Debate was brutally brief. Recommendations were universally grim. At the end of the tally, the vote was unanimous for beheading Cutha, who stared straight ahead and remained stone-silent throughout his sentencing. Opinions varied on whether to hang Creoda by the neck until dead, or simply burn out his eyes and let him wander as a beggar for the rest of his days. The princeling fell blubbering to his knees. "Please—I never killed any of those poor souls at Penrith, it was Cutha's doing, him and those brutes of his—"

Cadorius glared down at him. "Your crime is worse than Cutha's in my eyes,
gewisse.
You brought them among us, under oath of truce. You collaborated with them, scheming to insinuate yourself into Rheged's council, in the very council hall where Artorius and the high councils meet. You are a weak, spineless, sniveling thing, wretched beyond loathing. When your allies slaughtered all Penrith, did you lift a hand to stop them from butchering innocent babes?"
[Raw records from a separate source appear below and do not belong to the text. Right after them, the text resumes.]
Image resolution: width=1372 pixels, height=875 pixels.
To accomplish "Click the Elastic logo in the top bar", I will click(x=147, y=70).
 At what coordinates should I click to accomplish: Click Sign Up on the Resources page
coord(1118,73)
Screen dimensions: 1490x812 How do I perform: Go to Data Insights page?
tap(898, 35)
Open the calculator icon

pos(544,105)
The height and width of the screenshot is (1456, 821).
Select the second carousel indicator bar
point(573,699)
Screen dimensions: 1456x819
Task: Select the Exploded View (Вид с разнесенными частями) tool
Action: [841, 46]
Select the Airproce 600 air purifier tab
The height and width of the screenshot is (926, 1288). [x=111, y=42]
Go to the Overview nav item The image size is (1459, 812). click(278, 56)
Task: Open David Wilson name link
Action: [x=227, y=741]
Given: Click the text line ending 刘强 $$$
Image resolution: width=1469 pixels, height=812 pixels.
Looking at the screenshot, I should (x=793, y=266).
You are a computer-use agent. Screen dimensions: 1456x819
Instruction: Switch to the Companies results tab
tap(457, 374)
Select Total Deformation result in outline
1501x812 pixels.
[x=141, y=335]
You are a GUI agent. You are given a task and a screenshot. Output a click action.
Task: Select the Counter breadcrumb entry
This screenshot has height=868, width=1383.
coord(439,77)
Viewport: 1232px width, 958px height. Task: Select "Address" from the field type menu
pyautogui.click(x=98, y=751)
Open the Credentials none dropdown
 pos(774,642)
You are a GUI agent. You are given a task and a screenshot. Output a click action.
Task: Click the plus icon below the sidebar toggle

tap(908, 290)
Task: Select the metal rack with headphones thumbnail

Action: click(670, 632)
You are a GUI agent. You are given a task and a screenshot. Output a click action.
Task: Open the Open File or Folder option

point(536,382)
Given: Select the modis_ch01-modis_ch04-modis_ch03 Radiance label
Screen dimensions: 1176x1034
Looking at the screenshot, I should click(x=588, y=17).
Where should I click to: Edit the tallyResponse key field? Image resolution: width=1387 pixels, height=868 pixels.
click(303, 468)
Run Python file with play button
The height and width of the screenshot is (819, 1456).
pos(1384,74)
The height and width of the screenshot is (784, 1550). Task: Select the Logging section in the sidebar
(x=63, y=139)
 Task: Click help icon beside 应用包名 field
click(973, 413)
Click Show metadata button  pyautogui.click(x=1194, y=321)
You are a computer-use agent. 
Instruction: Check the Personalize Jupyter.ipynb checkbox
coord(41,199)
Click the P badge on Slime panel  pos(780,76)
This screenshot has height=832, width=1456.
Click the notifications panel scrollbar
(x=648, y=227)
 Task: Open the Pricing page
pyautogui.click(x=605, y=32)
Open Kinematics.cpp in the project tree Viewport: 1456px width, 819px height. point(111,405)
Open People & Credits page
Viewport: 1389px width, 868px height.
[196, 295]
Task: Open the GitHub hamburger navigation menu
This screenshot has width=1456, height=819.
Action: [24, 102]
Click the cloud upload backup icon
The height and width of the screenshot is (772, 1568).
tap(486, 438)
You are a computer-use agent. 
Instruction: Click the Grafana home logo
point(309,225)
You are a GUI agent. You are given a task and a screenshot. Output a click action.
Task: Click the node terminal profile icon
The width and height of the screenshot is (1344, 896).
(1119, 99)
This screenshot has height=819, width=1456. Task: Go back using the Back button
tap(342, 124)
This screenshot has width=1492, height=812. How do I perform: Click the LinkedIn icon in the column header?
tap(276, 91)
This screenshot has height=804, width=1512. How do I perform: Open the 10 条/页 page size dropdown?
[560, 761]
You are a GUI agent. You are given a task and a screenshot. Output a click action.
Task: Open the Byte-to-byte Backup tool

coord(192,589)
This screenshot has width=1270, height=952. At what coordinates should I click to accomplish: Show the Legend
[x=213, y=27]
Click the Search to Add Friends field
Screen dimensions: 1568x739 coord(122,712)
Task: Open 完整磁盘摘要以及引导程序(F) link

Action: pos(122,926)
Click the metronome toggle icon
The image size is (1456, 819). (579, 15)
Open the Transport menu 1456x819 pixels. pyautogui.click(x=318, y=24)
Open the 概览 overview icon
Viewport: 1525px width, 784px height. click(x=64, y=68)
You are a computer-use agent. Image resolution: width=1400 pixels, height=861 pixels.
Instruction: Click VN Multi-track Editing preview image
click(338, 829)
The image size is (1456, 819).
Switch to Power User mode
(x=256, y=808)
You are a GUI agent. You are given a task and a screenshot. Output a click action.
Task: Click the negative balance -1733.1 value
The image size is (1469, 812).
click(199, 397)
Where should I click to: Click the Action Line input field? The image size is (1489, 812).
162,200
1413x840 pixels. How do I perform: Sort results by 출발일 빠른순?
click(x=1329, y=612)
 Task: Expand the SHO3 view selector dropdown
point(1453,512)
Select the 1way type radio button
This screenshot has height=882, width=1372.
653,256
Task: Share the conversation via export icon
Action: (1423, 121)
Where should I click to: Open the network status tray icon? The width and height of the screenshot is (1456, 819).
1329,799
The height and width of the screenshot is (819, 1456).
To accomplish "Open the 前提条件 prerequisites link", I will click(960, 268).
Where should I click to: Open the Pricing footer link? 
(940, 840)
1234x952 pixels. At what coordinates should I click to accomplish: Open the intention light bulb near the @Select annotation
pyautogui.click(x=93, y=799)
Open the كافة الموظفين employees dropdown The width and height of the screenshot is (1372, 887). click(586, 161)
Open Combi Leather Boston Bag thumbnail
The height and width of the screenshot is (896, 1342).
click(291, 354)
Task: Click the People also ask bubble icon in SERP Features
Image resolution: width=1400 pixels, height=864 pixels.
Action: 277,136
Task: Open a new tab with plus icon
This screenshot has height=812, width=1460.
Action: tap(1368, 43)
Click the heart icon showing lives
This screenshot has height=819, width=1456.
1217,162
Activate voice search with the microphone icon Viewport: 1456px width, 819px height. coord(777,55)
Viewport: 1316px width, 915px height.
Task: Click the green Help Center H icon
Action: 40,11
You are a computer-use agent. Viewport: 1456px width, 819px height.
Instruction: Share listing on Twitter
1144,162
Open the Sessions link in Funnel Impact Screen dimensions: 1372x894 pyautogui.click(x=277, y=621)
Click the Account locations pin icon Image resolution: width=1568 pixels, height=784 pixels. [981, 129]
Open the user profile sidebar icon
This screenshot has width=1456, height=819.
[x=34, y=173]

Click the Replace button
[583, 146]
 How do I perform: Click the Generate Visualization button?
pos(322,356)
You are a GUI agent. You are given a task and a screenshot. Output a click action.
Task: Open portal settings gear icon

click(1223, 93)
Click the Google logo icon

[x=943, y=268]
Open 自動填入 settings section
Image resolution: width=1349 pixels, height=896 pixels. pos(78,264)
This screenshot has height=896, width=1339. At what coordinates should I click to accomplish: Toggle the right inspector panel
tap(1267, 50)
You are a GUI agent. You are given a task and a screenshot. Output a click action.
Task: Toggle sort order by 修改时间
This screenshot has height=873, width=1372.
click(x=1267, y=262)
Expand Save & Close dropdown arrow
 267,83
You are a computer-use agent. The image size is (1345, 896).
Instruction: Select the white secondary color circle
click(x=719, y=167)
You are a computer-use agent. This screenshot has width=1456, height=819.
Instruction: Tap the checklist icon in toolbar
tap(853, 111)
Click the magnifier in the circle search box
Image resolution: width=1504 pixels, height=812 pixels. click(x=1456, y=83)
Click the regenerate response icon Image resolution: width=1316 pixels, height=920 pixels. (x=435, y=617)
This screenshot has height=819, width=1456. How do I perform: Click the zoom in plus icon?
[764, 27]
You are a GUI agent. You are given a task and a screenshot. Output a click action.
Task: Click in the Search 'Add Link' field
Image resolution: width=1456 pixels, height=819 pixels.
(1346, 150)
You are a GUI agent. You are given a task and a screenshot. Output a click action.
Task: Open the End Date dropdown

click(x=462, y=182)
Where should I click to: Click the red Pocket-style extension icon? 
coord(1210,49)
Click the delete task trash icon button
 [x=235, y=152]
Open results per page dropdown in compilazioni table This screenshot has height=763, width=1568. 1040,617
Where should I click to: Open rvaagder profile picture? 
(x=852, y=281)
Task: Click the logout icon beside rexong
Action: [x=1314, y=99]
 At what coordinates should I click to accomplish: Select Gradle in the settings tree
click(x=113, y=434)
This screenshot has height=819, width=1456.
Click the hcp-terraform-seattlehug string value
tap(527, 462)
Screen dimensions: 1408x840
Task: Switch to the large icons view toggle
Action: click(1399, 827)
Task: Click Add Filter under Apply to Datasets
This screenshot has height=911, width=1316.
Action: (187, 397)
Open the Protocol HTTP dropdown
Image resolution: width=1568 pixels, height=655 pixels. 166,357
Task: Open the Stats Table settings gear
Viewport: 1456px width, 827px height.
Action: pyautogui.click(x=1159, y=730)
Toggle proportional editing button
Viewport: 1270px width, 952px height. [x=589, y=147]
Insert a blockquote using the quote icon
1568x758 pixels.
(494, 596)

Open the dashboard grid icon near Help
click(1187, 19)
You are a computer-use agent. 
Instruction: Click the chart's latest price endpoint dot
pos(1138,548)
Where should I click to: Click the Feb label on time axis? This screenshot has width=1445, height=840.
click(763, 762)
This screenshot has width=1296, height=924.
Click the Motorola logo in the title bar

The princeling's lips trembled, wet and pathetic. "I—I feared too greatly they would turn upon me—"

"
Yet you brought these jackals among us!"
Cadorius roared to his feet, bringing his fists down so hard the table jumped and Creoda fell to his knees. "
You
brought them!
Knowing
you could neither control them nor enforce their honorable behavior. Fool, you are ten times the traitor for unleashing
that
on people whose blood flows through your veins! You disgust me." Cadorius spat on the floor, wringing a flinch and a moan from the ashen young man. "Hanging is too quick a mercy for his like. Blind the bastard and let him repent his folly at leisure." When Cerdic began to plead for mercy on his son's behalf, Cadorius stopped him with a single backhanded blow.